Rejim değişikliği amaçlayan ve yetki aşımı ile hazırlanan "sözde Anayasa Değişiklik Teklifi"ni, ülkemizin, milletimizin, Cumhuriyetimizin geleceği adına GERİ ÇEKİN!
Sayın milletvekili ve tüm vatansever milletvekilleri, rejim değişikliği anlamına gelecek maddelere ilişkin TBMM Genel Kurulundaki OYLAMALARA KATILMAYARAK, bu gayri hukuki girişime meşru zemin hazırlamayın!

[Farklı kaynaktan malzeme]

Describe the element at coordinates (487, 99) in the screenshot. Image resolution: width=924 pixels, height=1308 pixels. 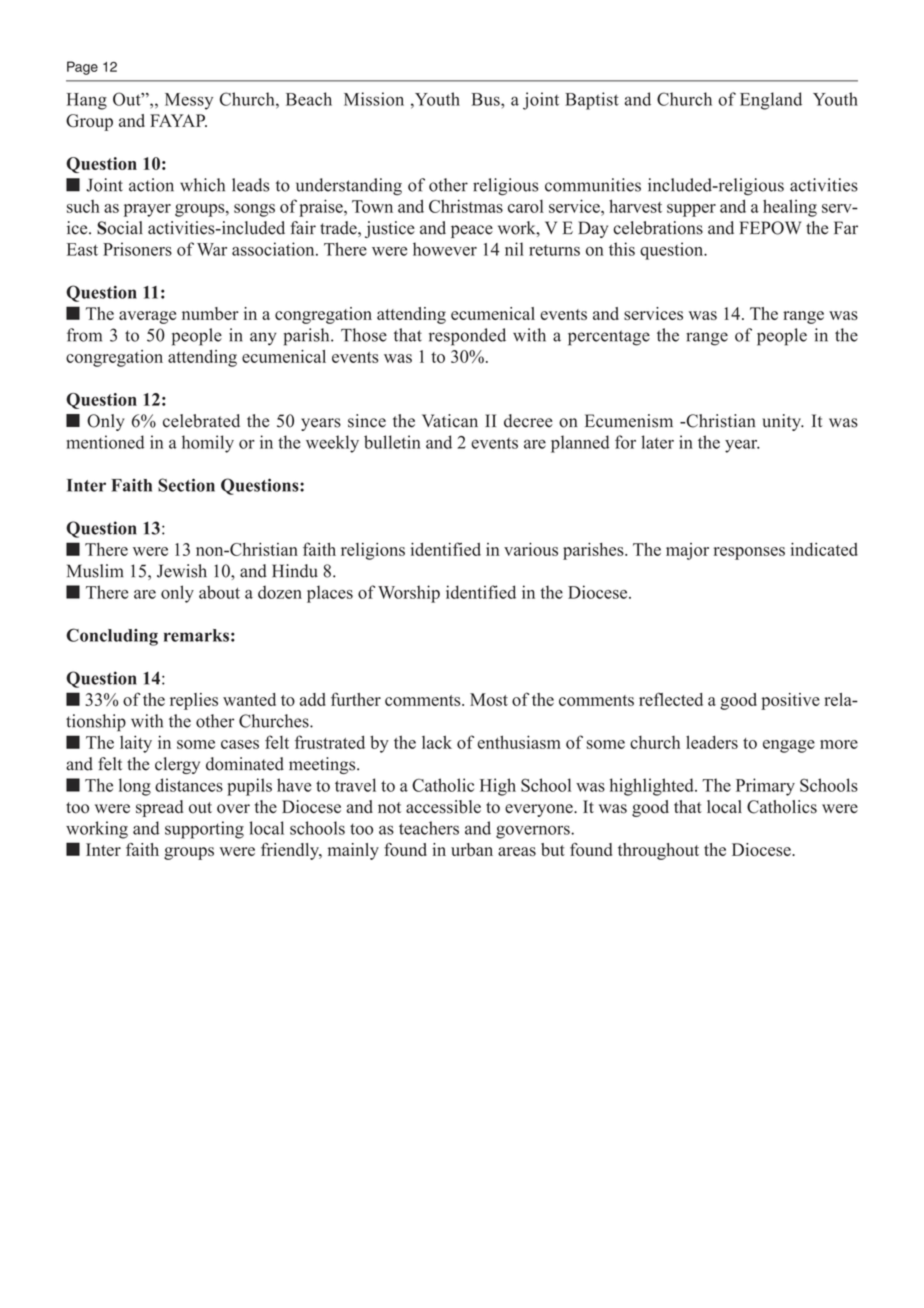
I see `Bus` at that location.
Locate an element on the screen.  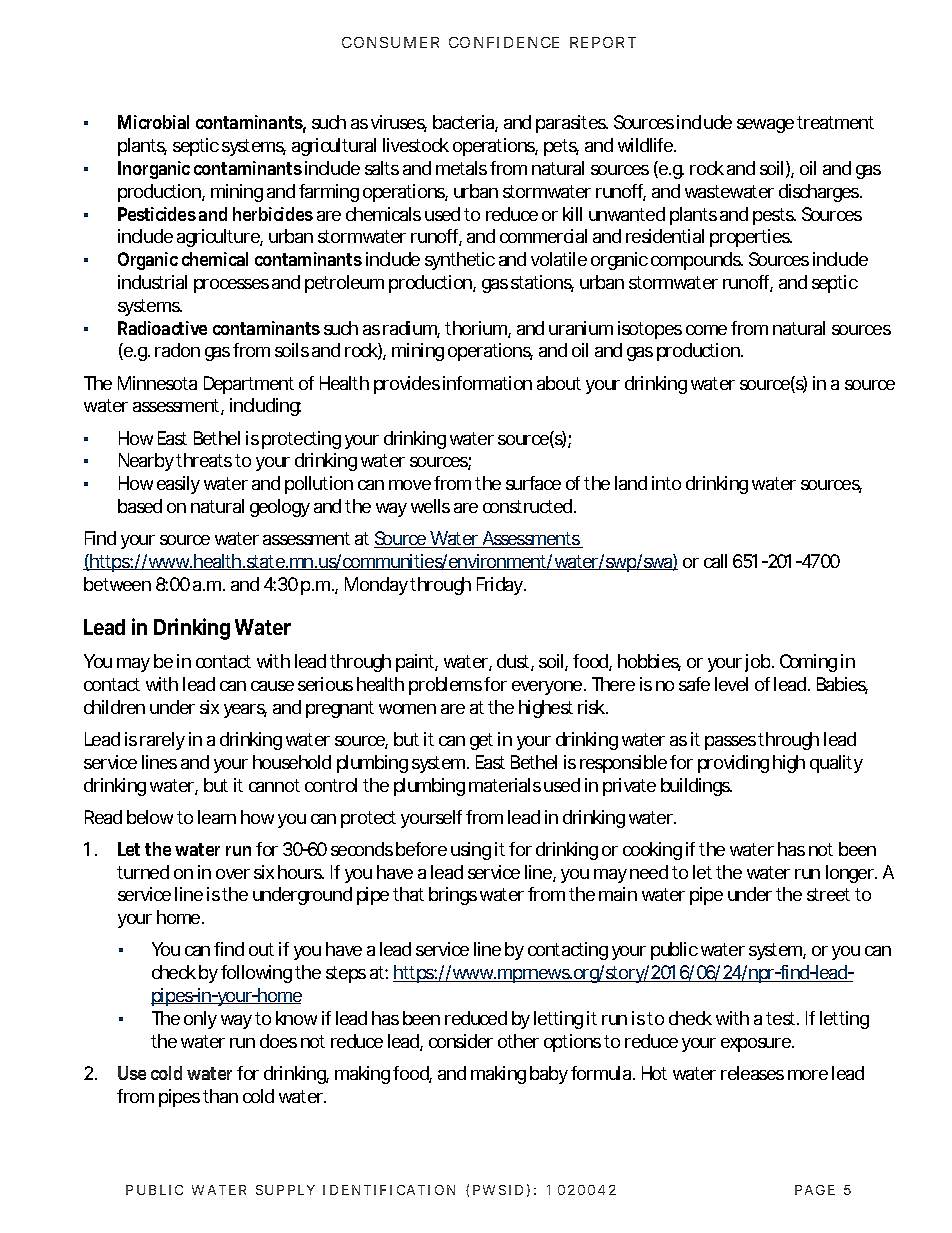
between is located at coordinates (117, 584).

Kendinizi çeşitli nedenlerle Genel Kurula girmek zorunda hissetmeniz halinde, "HAYIR OYU" vererek; tarihe, Mustafa Kemal Atatürk'ün Gazi Meclisini muhafaza etme onurunu taşıyanlar safında geçin. Aynalara ve çocuklarınızın, torunlarınızın, Milletinizin yüzüne onurla bakabilin.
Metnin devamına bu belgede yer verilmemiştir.